ASIF

Coupled Data Turns Unimodal Models to Multimodal Without Training

arXiv Code NeurIPS 2023

NeurIPS 2023

TL;DR: ASIF creates multimodal models without any training by using relative representations computed from frozen pre-trained unimodal encoders and a small collection of image-text pairs. This training-free approach achieves competitive zero-shot classification with 250× less data than CLIP, while providing built-in interpretability.

Overview

Multimodal models like CLIP have revolutionized computer vision by aligning visual and language spaces, but they require training massive encoders from scratch on hundreds of millions of image-text pairs. ASIF demonstrates a radical alternative: create a common multimodal space without any training at all, using pre-trained unimodal encoders and a much smaller collection of image-text pairs.

The key insight is surprisingly simple: captions of similar images are themselves similar. By representing inputs through their similarities to a collection of ground-truth multimodal pairs—what we call relative representations—we can create a quasi mode-invariant space where images and their captions naturally align.

ASIF is a simple recipe to align the representations of two frozen pre-trained encoders, requiring no training unlike CLIP or LiT.

Method: Relative Representations

The Core Idea

Rather than training encoders to produce aligned embeddings, ASIF uses a collection of image-text pairs as a “Rosetta stone” between modalities.
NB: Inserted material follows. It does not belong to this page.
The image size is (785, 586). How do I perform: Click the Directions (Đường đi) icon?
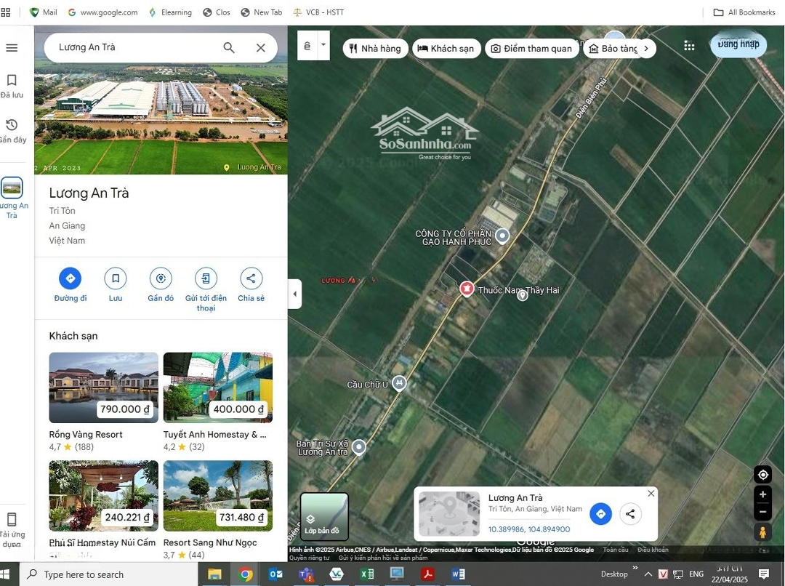[70, 278]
Each new input is represented as its similarities to the same-modality anchors in this collection.

The ASIF construction: Two unimodal pretrained encoders and a collection of coupled embeddings are sufficient to compare elements from different modes through representations made of similarities with ground-truth pairs.

Relative Representation Definition

Given an encoder $E: X \to \mathbb{R}^d$ and a set of anchor samples $\{x_1, \dots, x_n\}$, the relative representation of a new sample $x'$ is the $n$-dimensional vector:

\[x' = [\text{sim}(x', x_1), \dots, \text{sim}(x', x_n)]\]

where $\text{sim}$ is a similarity function (e.g., cosine similarity).

The crucial insight: When each anchor exists in two modalities (image and text), relative representations from both modalities live in the same $n$-dimensional space, enabling direct comparison between images and captions.

Zero-Shot Classification with ASIF

Zero-shot classification with ASIF: (a) Compute and store embeddings of the multimodal dataset, (b) Compute relative representations of the test image and candidate captions, (c) Treat the image's relative representation as if it were the ideal caption's relative representation, (d) Choose the most similar candidate caption.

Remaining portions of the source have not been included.